フィリアは、アリストテレスの『ニコマコス倫理学』で友情または友愛と翻訳され、アリストテレスによる実際の使用法は広範である。ジェラルド・J・ヒューゲスが指摘するには、『ニコ倫』VIIIとIXでアリストテレスは以下のようにフィリアの例を挙げている:

「若い恋人たち (1156b2) 、生涯の友人たち (1156b12) 、互いの町々 (1157a26) 、政治上または商売上の縁 (1158a28) 、親たちと子たち (1158b20) 、旅仲間たちと戦友たち (1159b28) 、同じ信仰の社会の仲間たち (1160a19) 、または同じ部族の (1161b14) 、靴屋と靴屋から買う人 (1163b35) 。」[1]

これら全ての異なる関係は、ある相手とよい状態にするが、もっと現実の好意の必要性をアリストテレスは時々暗に条件とする。一方では媚びやお世辞、他方では無愛想で喧嘩好きという個性または性質について、彼は言う:

「名前はないが、おそらくそれは[フィリア] のようなものに相違ない。中間色の人間性とは、私たちのあるまともな友人について語るときの態度である。その友人のほうもまた私たちに好意を寄せる場合は除く。」 (1126b21)

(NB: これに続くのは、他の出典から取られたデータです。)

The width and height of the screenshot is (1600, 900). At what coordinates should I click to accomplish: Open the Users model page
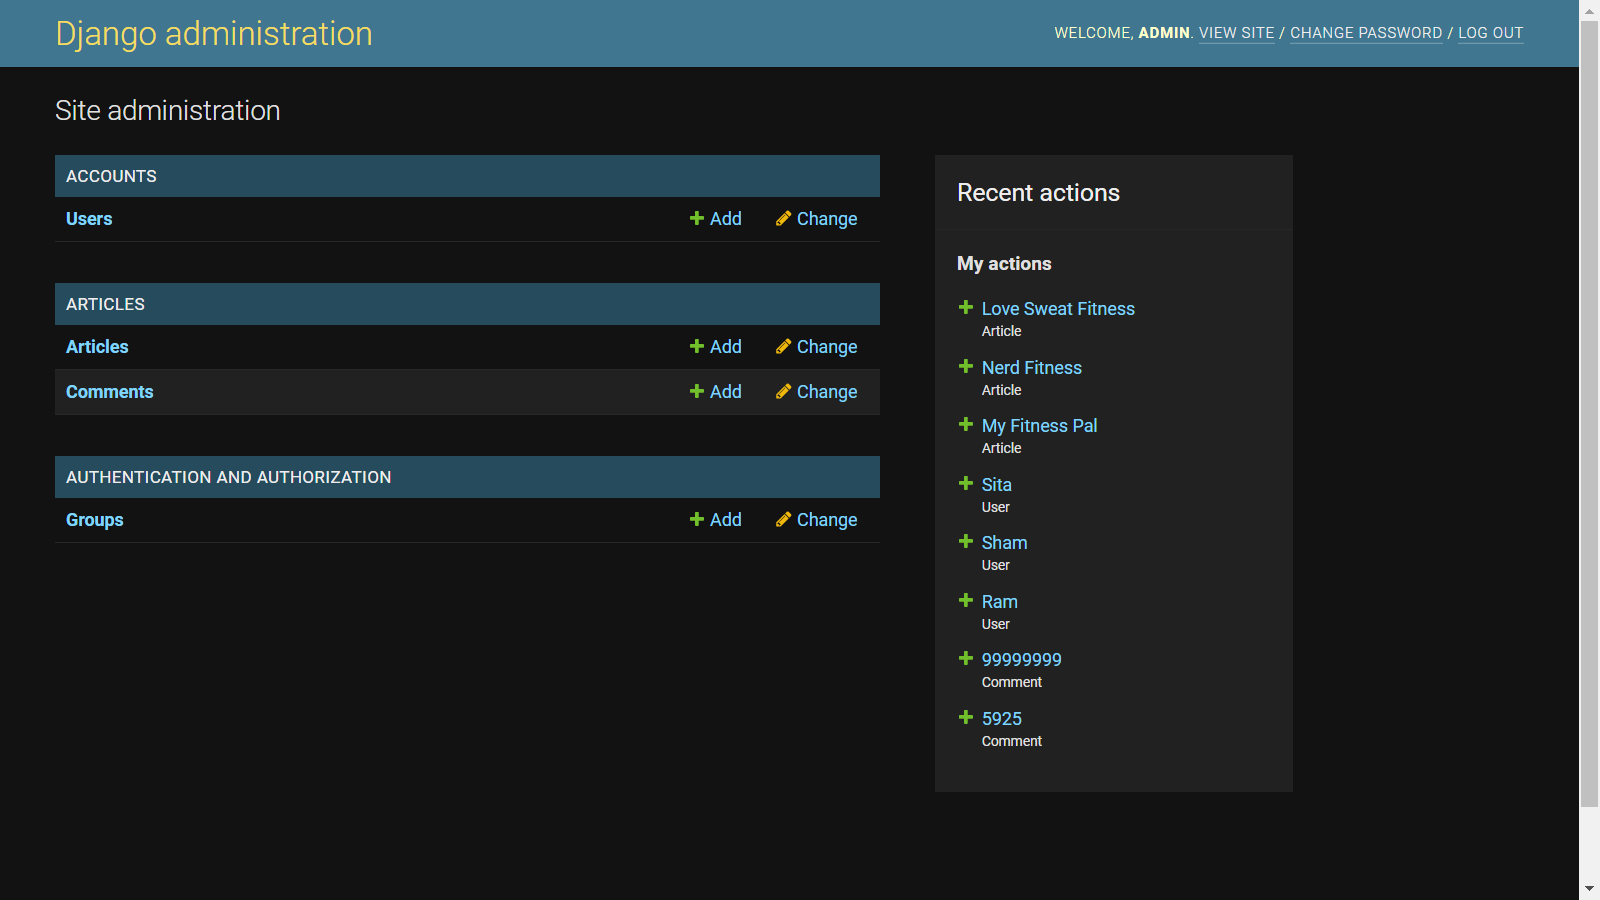88,218
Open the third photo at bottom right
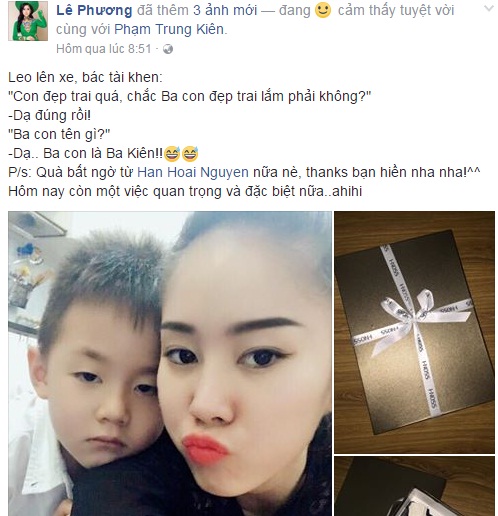 414,486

広範であるものの、この過程はまた、フィリアの概念とは、相互的に他ならないことを示す。ここでは無生物との関係は除外しまた、ペットのような動物たちとの関係は含まれる (参照: 1155b2731) 。

修辞学の中で、アリストテレスはフィリアに含まれる行為を明確にしている:

「好ましい誰かを欲すること、自分のためでなく彼のために、出来る限りそういった行為を彼のためにしたいと思うこと。」 (1380b361381a2)

ジョン・M・クーパー (en:John M. Cooper) は指針を論じる:

「フィリアの中心的概念は、ある者が彼自身のために良くすること、彼の関心の外で (そして彼自身の関心の外ではなく、単にそういうことではなく) 。 [... そうして] フィリアの形態の差異は [上記の列挙のように] この種の相互に良くする行動が生じるような文脈や状況の差異として考えうる。」[2]

アリストテレスはフィリアを両面で取り上げている。それは幸福の意味としての必要性であり、それ自体が立派または望ましいもの (καλόν) としての必要性である:

「友人たち抜きで生きることを、誰も選ばないだろう。たとえ彼がそれ以外の全てのものを持っていたとしても。」 (1155a56)

フィリアの種類

古代ギリシアの硬貨
古代ギリシアの硬貨
古代ギリシアの劇場
プラトンアリストテレス

アリストテレスによると、フィリア (友情) は「実利的な友情」、「喜びを基盤とした友情」、「善の友情」に分類される。形成の動機に基づいた以下の3つのタイプである。

実利的な友情

「実利的な友情」は、相手を全く考慮せずに築かれる関係である。

例えば、商品を購入するためには他の誰かと会う必要があるかもしれないが、通常は買い手と売り手のという非常に浅い関係だけで十分である。現代では、このような関係にある人々は友人ではなく、顔見知りと呼ぶ。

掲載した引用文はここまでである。